To warm students up before they start their new jobs as detectives, I give them some investigating tools (manipulatives), and review the big idea of this warm up activity. This video explains how students are responding to the beginning of this lesson.
Introduction to Lesson:
In this section of the lesson students used manipulatives to explore the relationship of addition and multiplication. They are only going to work with numbers 1-9, because I want them to understand that even if they were to multiply two digit numbers they would still carry out the problem one digit at a time according to place value. We will build our way up to multiplying two, three, and four digit numbers by the end of this lesson.
MP4-Modeling with mathematics. This allows students to use models/representations to help them translate the solution to mathematical explanations.
MP8-Look for and express regularity in repeated reasoning. Helps students to reason better mathematically.
Students are given 10 minutes to create and solve one digit multiplication problems using manipulatives.
What do you notice about the array you are building?
If you have 2 x 5= 10 , and wanted to multiply 2 x 6= what amount would you add to your array?
How do you know it is right? Can you use addition to check it? If so, How?
Do you think there is a relationship between addition and subtraction? if so can you demonstrate another model to show me?
Adjustments for this section is not necessary because we are working with both concrete and abstract skills. However, I will assist students as needed.
In this section I write 55 x 32 on the board or overhead. I know we started off multiplying one digit numbers. I want to see if students can carry those problem solving skills over into multiplying two digit numbers.
I ask students how they would begin to solve it. Several students knew how to explain the process. Then I complete the problem as students indicate. I as student volunteers to explain why this method works. Even though some students were able to explain how to solve the given problem, many students had a hard time understand the concept of place value.

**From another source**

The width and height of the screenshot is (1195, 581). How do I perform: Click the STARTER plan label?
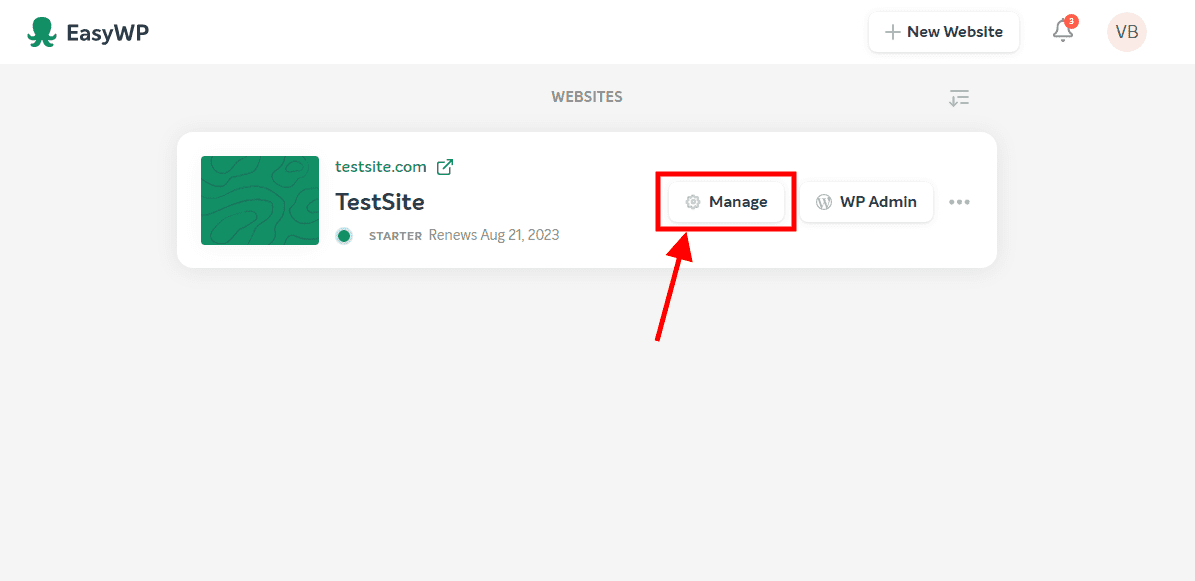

For students who appear to be having a hard time, I give them some graph paper. I tell them that the graph paper will help them to remember the importance of place value as they solve the problem.
Step-by Step Procedure:
I tell them that the objective is for them to be able to multiply two-digit numbers together. I ask them to use the arrays to represent what I write. This can help them see the process of solving problem, and serve as retained skills for them to use when solving problems later.
Making the Connection:
I begin this process by asking students what each digit in our introductory problem represent. For example, "5" represents 5 tens, and ones. "3" is 3 tens, and "2" is 2 tens. This helps students to understand the order of multiplying two digit numbers. I ask, could you try this with different numbers?,. How would you describe the problem in your own words?,. Can you explain?
Students can identify the place of each number and the value. Some students are able to make the connection between place value and multiplying.
MP1-Making sense of problem and persevering in solving them.
I may not always allow students to be at the center of the conversation because I want them to grasp how to use mathematical language correctly when explaining how to solve. However, I will continue to guide students as needed.
For clarity, I ask students to check this answer using a calculator.
We do one additional example using 27 x 18 together. We repeat this pattern using three and four digit numbers. During this problem, I ask student volunteers to answer and record the four different parts of the problem: I tell students they can use this as a guide during the independent part of this lesson. I give students index cards to write down their sample problem. Index_Cards_Template.pdf
= 56 (7 x 8 = 56)
=160 (20 x 8 = 160)
= 70 (7 x 10 = 70)
=200 (20 x 10 = 200)
Students are given the choice to create their own problems, or choose from the examples listed on the board.exit ticket.docx I tell them they can do it in any order; because some student may not want to try the harder problems first. I want to give them some flexibility. As student are busy working with their problems I circle the room to assess what they are thinking. Several student grasped the concept pretty quickly, and are working their way through the problems without using the arrays or given steps as assistance.
Some students are working with ease, however, they are continuing to make minor mistakes. Some are forgetting to carry, some are having difficulty with placing the numbers in the correct space, and checking for minor mistakes along the way.
Depending on the severity of misconceptions, I plan to reteach this lesson to a smaller group of students soon.
Student volunteers can share out what they have learned. In this video my student explained how to solve a two digit multiplication problem step by step. I notice that he had some difficulty explaining his steps using mathematical terms. However, he did understand the process. I chimed in a time or two to check for understanding. I plan to reteach this lesson in a smaller group because I want to model how to explain the problem solving process using mathematical language.